_EXCERPTED RECORDS_.
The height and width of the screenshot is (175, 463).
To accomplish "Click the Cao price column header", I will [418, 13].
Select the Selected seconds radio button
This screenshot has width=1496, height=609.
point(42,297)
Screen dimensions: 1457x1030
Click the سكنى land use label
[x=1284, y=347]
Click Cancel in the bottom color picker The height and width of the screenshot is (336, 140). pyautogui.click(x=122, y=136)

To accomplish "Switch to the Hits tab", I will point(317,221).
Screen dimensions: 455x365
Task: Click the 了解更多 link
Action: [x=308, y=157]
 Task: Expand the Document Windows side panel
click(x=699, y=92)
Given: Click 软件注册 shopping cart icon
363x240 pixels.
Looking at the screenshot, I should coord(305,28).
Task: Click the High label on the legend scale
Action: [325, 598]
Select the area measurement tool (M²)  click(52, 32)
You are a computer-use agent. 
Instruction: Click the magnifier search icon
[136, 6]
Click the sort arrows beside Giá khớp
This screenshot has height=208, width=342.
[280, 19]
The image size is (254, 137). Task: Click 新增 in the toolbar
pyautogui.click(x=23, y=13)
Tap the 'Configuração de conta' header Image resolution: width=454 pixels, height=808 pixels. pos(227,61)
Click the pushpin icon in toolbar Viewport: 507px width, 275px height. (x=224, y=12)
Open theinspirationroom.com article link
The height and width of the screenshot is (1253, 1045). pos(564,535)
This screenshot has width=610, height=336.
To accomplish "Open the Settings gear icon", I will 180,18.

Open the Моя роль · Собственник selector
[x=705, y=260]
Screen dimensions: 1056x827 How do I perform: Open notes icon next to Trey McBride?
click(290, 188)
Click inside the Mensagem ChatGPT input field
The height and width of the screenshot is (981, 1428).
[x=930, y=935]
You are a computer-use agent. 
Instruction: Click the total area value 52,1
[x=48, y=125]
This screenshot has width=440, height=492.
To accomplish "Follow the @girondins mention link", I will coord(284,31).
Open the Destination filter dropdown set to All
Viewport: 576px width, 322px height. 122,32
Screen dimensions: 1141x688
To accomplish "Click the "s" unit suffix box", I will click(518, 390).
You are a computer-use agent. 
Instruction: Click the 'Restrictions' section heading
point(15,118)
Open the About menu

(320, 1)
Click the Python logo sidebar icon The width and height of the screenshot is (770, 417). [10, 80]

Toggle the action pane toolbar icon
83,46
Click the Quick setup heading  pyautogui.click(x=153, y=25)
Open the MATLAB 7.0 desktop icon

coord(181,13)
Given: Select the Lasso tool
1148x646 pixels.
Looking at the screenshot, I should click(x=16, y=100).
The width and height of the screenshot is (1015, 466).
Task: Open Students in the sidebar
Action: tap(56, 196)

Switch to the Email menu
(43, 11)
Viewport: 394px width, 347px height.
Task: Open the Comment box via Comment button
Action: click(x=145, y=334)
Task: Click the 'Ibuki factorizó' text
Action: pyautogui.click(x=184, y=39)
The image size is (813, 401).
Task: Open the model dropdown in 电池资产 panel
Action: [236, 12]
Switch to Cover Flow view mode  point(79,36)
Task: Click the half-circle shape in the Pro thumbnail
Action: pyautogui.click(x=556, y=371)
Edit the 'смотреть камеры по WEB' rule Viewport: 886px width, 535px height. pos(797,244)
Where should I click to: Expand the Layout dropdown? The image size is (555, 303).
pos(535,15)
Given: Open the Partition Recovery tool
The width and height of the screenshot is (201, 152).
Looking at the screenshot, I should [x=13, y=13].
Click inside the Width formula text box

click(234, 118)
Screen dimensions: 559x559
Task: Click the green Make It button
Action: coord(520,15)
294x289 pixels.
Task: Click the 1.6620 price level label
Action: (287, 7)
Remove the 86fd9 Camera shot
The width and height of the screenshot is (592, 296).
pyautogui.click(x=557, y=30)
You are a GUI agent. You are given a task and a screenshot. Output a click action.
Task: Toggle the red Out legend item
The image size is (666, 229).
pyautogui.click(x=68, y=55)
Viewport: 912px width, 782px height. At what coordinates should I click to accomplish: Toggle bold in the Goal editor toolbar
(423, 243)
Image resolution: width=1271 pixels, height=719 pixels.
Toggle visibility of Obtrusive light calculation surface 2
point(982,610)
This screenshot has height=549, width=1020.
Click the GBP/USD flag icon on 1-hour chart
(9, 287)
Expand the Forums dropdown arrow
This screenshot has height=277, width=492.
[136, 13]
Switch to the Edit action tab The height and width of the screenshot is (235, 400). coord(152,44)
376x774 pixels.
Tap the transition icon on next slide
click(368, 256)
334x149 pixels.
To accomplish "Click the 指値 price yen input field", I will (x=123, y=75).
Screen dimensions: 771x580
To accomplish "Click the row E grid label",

_WORK INSTRUCTIONS_. Repeat the listing exactly, from its first line to its last.

_SOLUTION_.
The height and width of the screenshot is (175, 463).
To accomplish "Click the Cao price column header", I will [418, 13].
Select the Selected seconds radio button
This screenshot has width=1496, height=609.
point(42,297)
Screen dimensions: 1457x1030
Click the سكنى land use label
[x=1284, y=347]
Click Cancel in the bottom color picker The height and width of the screenshot is (336, 140). pyautogui.click(x=122, y=136)

To accomplish "Switch to the Hits tab", I will point(317,221).
Screen dimensions: 455x365
Task: Click the 了解更多 link
Action: [x=308, y=157]
 Task: Expand the Document Windows side panel
click(x=699, y=92)
Given: Click 软件注册 shopping cart icon
363x240 pixels.
Looking at the screenshot, I should coord(305,28).
Task: Click the High label on the legend scale
Action: [325, 598]
Select the area measurement tool (M²)  click(52, 32)
You are a computer-use agent. 
Instruction: Click the magnifier search icon
[136, 6]
Click the sort arrows beside Giá khớp
This screenshot has height=208, width=342.
[280, 19]
The image size is (254, 137). Task: Click 新增 in the toolbar
pyautogui.click(x=23, y=13)
Tap the 'Configuração de conta' header Image resolution: width=454 pixels, height=808 pixels. pos(227,61)
Click the pushpin icon in toolbar Viewport: 507px width, 275px height. (x=224, y=12)
Open theinspirationroom.com article link
The height and width of the screenshot is (1253, 1045). pos(564,535)
This screenshot has width=610, height=336.
To accomplish "Open the Settings gear icon", I will 180,18.

Open the Моя роль · Собственник selector
[x=705, y=260]
Screen dimensions: 1056x827 How do I perform: Open notes icon next to Trey McBride?
click(290, 188)
Click inside the Mensagem ChatGPT input field
The height and width of the screenshot is (981, 1428).
[x=930, y=935]
You are a computer-use agent. 
Instruction: Click the total area value 52,1
[x=48, y=125]
This screenshot has width=440, height=492.
To accomplish "Follow the @girondins mention link", I will coord(284,31).
Open the Destination filter dropdown set to All
Viewport: 576px width, 322px height. 122,32
Screen dimensions: 1141x688
To accomplish "Click the "s" unit suffix box", I will click(518, 390).
You are a computer-use agent. 
Instruction: Click the 'Restrictions' section heading
point(15,118)
Open the About menu

(320, 1)
Click the Python logo sidebar icon The width and height of the screenshot is (770, 417). [10, 80]

Toggle the action pane toolbar icon
83,46
Click the Quick setup heading  pyautogui.click(x=153, y=25)
Open the MATLAB 7.0 desktop icon

coord(181,13)
Given: Select the Lasso tool
1148x646 pixels.
Looking at the screenshot, I should click(x=16, y=100).
The width and height of the screenshot is (1015, 466).
Task: Open Students in the sidebar
Action: tap(56, 196)

Switch to the Email menu
(43, 11)
Viewport: 394px width, 347px height.
Task: Open the Comment box via Comment button
Action: click(x=145, y=334)
Task: Click the 'Ibuki factorizó' text
Action: pyautogui.click(x=184, y=39)
The image size is (813, 401).
Task: Open the model dropdown in 电池资产 panel
Action: [236, 12]
Switch to Cover Flow view mode  point(79,36)
Task: Click the half-circle shape in the Pro thumbnail
Action: pyautogui.click(x=556, y=371)
Edit the 'смотреть камеры по WEB' rule Viewport: 886px width, 535px height. pos(797,244)
Where should I click to: Expand the Layout dropdown? The image size is (555, 303).
pos(535,15)
Given: Open the Partition Recovery tool
The width and height of the screenshot is (201, 152).
Looking at the screenshot, I should [x=13, y=13].
Click inside the Width formula text box

click(234, 118)
Screen dimensions: 559x559
Task: Click the green Make It button
Action: coord(520,15)
294x289 pixels.
Task: Click the 1.6620 price level label
Action: (287, 7)
Remove the 86fd9 Camera shot
The width and height of the screenshot is (592, 296).
pyautogui.click(x=557, y=30)
You are a GUI agent. You are given a task and a screenshot. Output a click action.
Task: Toggle the red Out legend item
The image size is (666, 229).
pyautogui.click(x=68, y=55)
Viewport: 912px width, 782px height. At what coordinates should I click to accomplish: Toggle bold in the Goal editor toolbar
(423, 243)
Image resolution: width=1271 pixels, height=719 pixels.
Toggle visibility of Obtrusive light calculation surface 2
point(982,610)
This screenshot has height=549, width=1020.
Click the GBP/USD flag icon on 1-hour chart
(9, 287)
Expand the Forums dropdown arrow
This screenshot has height=277, width=492.
[136, 13]
Switch to the Edit action tab The height and width of the screenshot is (235, 400). coord(152,44)
376x774 pixels.
Tap the transition icon on next slide
click(368, 256)
334x149 pixels.
To accomplish "Click the 指値 price yen input field", I will (x=123, y=75).
Screen dimensions: 771x580
To accomplish "Click the row E grid label",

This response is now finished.